Gli Stati Uniti hanno approvato la richiesta dell'Italia di armare i suoi due droni MQ-9 Reaper prodotti dalla General Atomics perché il nostro Paese si è dimostrato "un alleato chiave e un partner fidato". Allo Stato armare i droni costerà almeno 120 milioni di euro. Ma perché l'Italia vuole armare i droni? Stanno per cambiare le regole d'ingaggio nei teatri di guerra in cui l'Italia è presente?

Il Dipartimento della Difesa degli Stati Uniti ha annunciato che il Dipartimento di Stato americano (struttura del governo USA) ha approvato una richiesta dell'Italia risalente al 2012 di armare i suoi due droni MQ-9 Reaper prodotti dalla General Atomics con missili Hellfire, bombe a guida laser e altre munizioni. Come riporta la Reuters, l'Italia diventa quindi il secondo paese, dopo la Gran Bretagna, a veder approvata la richiesta di comprare droni armati nonché la prima vendita effettiva da parte degli Stati Uniti dal mese di febbraio, quando ha istituito una differente politica sulle esportazioni sui quei nuovi tipi di armi utilizzate in Afghanistan, in Iraq e nello Yemen. La vendita è stata infatti approvata perché l'Italia si è dimostrata in quest'ultimo periodo un alleato chiave e un partner fidato degli Stati Uniti, come riferisce una fonte governativa all'agenzia di stampa. Di norma, infatti, con la nuova politica sulle esportazioni delle armi ogni richiesta viene perlopiù rifiutata, tanto che è ancora in attesa di risposta la Turchia.

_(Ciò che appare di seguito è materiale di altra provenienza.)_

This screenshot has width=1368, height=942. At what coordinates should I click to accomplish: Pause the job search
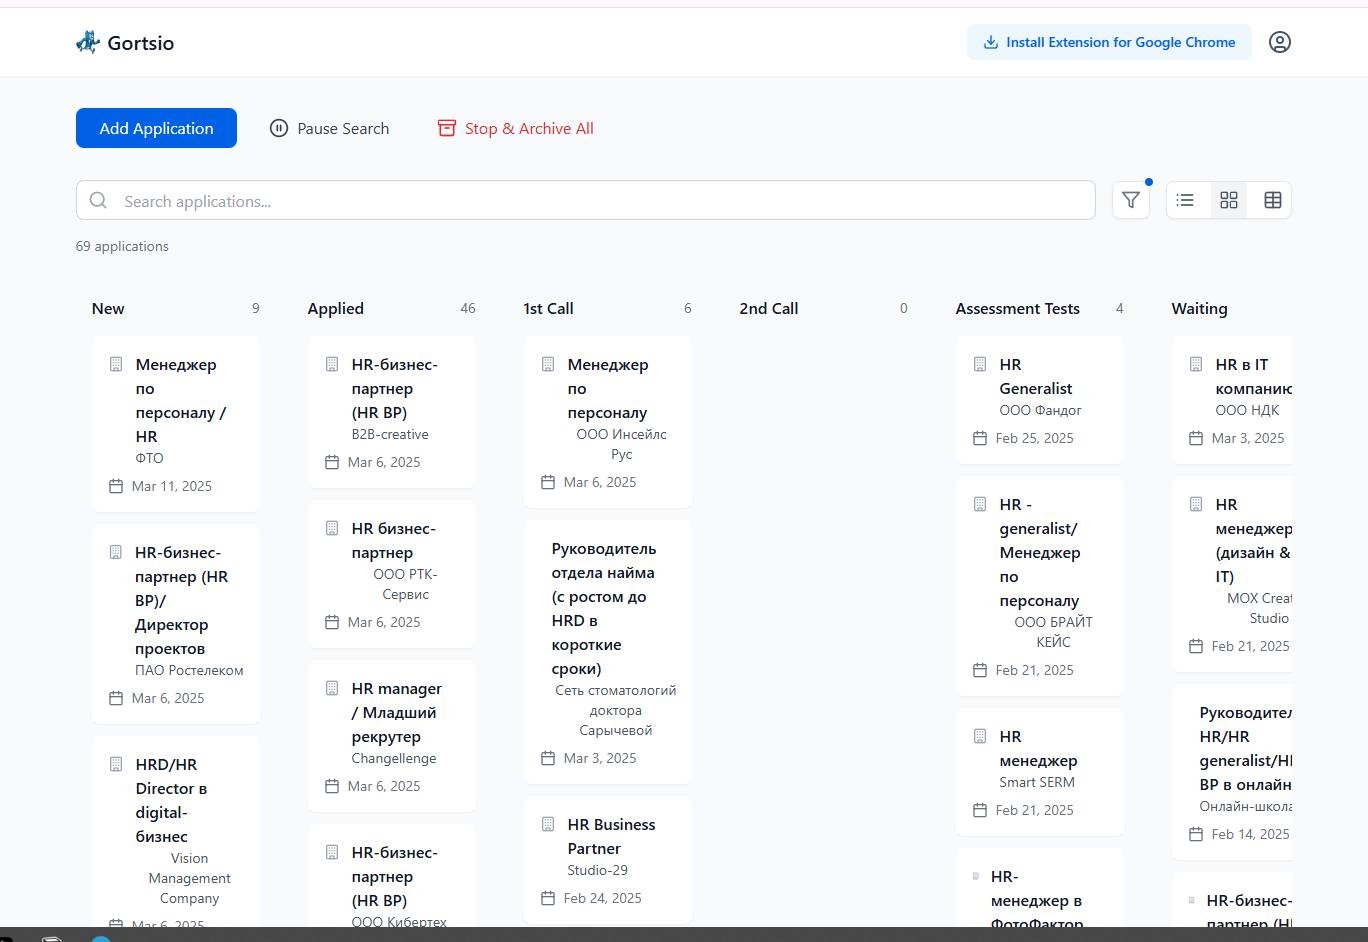[329, 128]
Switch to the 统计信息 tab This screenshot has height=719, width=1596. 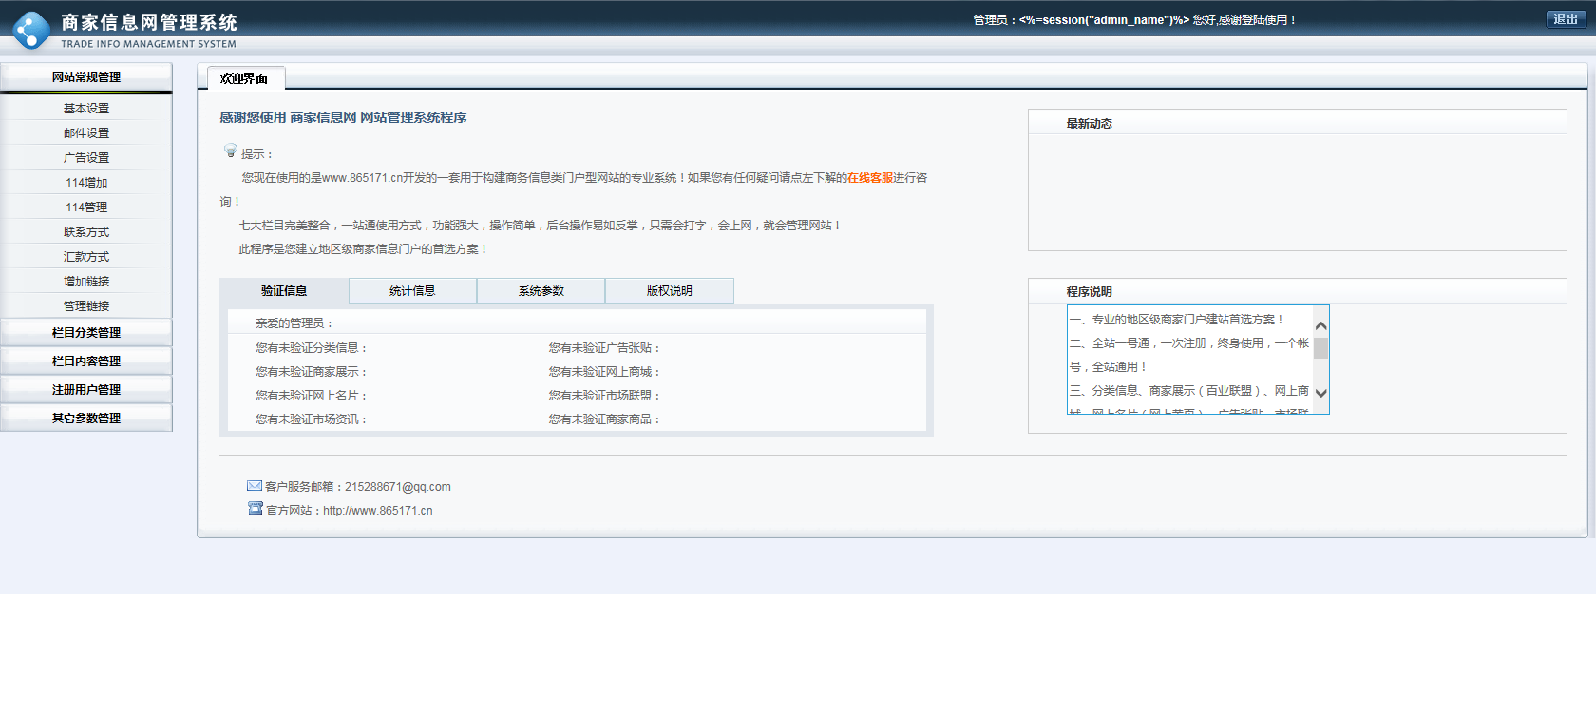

L'Italia invece ha ottenuto dagli Stati Uniti di aggiungere le armi ai due droni disarmati MQ-9 Reapers, la cui vendita era stata approvata nel 2009. Le armi in questione secondo l'agenzia del Pentagono sono 156 missili AGM-114R2 Hellfire II costruiti dalla Lockheed Martin Corp, 20 bombe a guida laser GBU-12, 30 GBU-38 JDAM (Joint Direct Attack Munition), cioè sistemi in grado di trasformare bombe a caduta libera in bombe guidate e vario altro armamentario. Ma quanto costerà all'Italia armare i sue due droni. Stando a quanto riferisce la Reuters, almeno 129,6 milioni di dollari, pari a quasi 120 milioni di euro. Ma la vera domanda, a questo punto, è: a cosa serviranno queste armi piazzate sui droni? Le regole d'ingaggio nei teatri di guerra in cui l'Italia è presente sono cambiate oppure stanno per cambiare?